### The task
Give back only the lines in the records below from the one with "The width and height of the screenshot is (624, 672)." to the one with "Task: Click the next week arrow button", both inclusive, word for word.

### Exercise data
• • • • •
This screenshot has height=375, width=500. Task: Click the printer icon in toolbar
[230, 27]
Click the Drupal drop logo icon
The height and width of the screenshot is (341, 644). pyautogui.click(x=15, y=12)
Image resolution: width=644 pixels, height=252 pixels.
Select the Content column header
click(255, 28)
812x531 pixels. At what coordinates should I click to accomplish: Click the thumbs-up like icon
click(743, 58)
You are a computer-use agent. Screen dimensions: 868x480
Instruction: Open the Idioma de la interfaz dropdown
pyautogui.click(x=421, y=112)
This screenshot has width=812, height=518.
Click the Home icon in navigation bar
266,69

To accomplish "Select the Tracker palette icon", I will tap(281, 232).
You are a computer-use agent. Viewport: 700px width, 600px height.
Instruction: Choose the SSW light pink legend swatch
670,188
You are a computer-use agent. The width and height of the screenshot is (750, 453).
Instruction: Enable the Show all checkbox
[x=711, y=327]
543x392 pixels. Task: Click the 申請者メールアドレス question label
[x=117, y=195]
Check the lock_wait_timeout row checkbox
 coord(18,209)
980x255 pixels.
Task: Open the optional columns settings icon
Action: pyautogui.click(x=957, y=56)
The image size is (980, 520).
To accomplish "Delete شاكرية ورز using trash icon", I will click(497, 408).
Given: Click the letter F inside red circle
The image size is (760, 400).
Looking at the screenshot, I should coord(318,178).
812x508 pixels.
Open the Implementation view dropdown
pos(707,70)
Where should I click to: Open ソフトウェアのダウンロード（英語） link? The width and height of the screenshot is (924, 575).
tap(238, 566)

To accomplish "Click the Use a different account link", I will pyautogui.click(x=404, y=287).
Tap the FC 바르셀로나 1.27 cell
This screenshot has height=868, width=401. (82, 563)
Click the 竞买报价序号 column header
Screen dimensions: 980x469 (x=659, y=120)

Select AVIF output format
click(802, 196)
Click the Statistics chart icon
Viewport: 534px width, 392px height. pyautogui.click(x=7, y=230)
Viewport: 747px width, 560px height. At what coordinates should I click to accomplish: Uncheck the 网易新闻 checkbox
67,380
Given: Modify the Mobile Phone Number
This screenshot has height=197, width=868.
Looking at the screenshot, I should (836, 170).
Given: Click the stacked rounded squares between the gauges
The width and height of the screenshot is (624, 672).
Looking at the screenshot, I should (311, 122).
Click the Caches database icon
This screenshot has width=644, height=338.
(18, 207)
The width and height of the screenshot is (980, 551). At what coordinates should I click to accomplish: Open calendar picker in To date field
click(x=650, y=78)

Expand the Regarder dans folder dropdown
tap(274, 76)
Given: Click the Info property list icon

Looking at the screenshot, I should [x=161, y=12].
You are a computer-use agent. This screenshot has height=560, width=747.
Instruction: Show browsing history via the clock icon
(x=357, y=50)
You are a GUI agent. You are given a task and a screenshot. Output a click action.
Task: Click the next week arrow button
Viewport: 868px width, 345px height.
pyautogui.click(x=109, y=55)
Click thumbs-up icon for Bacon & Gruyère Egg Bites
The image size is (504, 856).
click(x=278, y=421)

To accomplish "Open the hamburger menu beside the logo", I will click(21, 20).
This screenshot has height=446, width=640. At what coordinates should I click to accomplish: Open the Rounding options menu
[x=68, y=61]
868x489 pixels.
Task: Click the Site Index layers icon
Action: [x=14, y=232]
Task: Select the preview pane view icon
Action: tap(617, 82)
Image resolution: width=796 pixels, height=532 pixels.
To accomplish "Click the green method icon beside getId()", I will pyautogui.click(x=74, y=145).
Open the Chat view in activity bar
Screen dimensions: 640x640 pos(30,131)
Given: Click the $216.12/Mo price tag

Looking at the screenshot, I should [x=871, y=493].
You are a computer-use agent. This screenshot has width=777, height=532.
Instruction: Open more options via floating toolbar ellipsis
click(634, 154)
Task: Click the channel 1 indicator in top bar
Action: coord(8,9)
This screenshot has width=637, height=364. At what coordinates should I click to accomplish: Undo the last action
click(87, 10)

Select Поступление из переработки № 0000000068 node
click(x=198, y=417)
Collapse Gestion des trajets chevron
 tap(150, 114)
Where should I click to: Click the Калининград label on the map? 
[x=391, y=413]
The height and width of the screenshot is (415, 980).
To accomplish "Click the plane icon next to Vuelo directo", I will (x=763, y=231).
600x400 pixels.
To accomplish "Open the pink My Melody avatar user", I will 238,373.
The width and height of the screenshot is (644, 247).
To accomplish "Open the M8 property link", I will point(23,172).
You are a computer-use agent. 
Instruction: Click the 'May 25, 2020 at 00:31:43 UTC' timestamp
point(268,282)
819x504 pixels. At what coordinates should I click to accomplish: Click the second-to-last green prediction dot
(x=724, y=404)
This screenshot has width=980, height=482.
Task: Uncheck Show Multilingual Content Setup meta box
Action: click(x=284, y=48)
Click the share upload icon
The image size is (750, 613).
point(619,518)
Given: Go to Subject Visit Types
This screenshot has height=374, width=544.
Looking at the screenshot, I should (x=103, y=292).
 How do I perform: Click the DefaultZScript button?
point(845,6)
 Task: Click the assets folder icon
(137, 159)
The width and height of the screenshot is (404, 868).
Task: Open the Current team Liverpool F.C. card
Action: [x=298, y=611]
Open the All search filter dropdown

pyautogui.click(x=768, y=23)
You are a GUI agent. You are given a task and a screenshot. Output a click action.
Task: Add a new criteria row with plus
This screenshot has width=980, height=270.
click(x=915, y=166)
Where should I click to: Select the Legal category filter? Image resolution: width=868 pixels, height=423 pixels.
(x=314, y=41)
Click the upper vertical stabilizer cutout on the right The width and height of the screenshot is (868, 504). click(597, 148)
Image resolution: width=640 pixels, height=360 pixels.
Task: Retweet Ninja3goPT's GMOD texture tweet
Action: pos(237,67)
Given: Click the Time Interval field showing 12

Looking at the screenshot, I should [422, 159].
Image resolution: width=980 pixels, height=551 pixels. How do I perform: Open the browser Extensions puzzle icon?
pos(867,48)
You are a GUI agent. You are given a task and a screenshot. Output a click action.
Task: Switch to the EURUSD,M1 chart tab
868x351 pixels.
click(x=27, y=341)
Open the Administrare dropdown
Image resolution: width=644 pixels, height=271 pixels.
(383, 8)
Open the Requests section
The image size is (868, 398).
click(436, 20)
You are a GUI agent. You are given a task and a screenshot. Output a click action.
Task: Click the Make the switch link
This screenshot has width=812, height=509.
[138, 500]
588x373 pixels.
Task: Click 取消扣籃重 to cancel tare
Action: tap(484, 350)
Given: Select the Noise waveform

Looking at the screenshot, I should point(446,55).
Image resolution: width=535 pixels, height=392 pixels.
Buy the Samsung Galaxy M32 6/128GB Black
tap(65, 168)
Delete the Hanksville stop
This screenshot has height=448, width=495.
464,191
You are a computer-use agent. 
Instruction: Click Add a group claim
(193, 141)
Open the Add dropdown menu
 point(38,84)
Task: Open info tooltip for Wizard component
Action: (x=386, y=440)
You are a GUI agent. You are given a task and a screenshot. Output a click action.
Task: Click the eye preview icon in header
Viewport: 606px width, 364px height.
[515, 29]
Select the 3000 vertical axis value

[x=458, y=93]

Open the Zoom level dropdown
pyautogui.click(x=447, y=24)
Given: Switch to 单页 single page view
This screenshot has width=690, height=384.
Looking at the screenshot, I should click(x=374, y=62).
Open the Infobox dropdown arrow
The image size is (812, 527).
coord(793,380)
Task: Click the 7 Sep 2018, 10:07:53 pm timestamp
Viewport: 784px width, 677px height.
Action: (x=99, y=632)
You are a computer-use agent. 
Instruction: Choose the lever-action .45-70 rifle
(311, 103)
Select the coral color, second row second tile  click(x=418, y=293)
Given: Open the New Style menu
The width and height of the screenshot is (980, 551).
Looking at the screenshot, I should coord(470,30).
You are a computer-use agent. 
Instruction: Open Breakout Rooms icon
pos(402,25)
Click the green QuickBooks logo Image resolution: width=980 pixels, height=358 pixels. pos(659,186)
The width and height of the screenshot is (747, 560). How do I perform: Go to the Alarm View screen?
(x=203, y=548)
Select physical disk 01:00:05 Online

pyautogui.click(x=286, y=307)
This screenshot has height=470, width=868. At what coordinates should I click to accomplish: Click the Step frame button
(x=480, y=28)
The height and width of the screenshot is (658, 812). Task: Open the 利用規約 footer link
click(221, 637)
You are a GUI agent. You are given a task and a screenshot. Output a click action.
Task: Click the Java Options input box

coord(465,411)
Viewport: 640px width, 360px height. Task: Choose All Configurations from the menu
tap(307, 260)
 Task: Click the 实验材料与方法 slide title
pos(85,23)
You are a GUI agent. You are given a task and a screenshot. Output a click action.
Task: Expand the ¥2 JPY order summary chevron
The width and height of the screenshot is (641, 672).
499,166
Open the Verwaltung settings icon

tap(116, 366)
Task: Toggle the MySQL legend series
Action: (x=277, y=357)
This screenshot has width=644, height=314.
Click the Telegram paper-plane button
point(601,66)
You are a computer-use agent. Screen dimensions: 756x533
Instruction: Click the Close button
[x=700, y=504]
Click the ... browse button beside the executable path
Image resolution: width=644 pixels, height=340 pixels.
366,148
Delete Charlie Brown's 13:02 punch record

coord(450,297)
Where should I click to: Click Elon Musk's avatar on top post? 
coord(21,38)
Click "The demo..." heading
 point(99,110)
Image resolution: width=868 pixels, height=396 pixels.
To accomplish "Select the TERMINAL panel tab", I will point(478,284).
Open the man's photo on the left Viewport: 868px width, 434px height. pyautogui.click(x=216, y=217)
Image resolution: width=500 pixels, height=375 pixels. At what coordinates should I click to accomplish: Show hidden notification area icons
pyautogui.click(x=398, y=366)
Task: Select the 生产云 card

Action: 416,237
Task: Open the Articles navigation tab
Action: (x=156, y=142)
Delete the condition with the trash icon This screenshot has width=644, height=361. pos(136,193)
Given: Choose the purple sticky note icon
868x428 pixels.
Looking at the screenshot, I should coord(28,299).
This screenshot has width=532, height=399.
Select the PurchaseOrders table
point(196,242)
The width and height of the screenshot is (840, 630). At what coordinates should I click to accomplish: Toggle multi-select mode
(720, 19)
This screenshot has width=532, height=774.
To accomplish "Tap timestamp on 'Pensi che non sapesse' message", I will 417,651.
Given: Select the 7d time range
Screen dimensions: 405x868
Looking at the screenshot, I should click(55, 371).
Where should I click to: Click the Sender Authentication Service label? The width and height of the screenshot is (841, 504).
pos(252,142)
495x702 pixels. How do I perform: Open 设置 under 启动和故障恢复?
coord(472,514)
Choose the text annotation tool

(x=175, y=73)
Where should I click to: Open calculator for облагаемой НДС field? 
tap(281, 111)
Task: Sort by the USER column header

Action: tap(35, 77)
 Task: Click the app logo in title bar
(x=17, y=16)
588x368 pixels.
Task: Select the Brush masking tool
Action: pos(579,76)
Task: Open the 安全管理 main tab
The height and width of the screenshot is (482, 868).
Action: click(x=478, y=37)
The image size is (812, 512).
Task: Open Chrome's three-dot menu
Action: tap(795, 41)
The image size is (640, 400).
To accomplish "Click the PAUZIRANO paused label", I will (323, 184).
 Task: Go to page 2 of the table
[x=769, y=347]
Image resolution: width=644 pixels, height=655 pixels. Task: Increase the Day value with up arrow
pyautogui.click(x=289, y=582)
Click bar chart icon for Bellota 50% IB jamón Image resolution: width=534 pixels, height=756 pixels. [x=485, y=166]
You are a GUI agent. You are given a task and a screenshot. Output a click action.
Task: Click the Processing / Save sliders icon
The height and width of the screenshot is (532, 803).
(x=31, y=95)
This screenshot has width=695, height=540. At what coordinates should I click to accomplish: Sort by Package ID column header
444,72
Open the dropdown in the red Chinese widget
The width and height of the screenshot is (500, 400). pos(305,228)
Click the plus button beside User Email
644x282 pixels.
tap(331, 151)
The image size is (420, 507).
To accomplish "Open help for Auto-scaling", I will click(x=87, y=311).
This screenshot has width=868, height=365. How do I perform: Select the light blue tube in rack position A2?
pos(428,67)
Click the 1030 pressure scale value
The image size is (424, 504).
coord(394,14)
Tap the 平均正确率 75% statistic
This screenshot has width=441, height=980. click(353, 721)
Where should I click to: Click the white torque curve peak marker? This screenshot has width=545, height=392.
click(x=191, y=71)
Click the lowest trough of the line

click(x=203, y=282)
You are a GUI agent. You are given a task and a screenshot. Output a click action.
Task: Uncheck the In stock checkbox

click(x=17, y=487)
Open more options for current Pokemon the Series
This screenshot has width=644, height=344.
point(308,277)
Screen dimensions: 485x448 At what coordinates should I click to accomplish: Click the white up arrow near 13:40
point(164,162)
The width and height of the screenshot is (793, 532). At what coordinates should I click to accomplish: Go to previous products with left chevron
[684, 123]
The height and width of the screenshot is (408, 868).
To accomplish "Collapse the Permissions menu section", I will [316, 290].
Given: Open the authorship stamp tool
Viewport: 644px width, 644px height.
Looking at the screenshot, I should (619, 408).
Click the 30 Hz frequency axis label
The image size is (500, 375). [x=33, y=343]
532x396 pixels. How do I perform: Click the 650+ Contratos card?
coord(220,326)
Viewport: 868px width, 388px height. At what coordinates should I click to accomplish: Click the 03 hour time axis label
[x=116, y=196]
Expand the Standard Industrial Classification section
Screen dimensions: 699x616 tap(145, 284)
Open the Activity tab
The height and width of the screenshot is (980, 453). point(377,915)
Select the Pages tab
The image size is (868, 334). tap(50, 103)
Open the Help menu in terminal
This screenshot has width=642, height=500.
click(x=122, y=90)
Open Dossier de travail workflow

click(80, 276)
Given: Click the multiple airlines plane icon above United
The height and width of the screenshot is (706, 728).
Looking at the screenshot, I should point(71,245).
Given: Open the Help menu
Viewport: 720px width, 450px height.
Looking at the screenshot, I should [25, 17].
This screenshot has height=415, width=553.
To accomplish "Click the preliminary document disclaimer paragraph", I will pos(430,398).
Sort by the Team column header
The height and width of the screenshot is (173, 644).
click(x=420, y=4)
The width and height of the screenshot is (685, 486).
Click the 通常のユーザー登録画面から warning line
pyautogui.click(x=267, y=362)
• • • • •
### Exercise solution
The width and height of the screenshot is (624, 672).
Looking at the screenshot, I should (311, 122).
Click the Caches database icon
This screenshot has width=644, height=338.
(18, 207)
The width and height of the screenshot is (980, 551). At what coordinates should I click to accomplish: Open calendar picker in To date field
click(x=650, y=78)

Expand the Regarder dans folder dropdown
tap(274, 76)
Given: Click the Info property list icon

Looking at the screenshot, I should [x=161, y=12].
You are a computer-use agent. This screenshot has height=560, width=747.
Instruction: Show browsing history via the clock icon
(x=357, y=50)
You are a GUI agent. You are given a task and a screenshot. Output a click action.
Task: Click the next week arrow button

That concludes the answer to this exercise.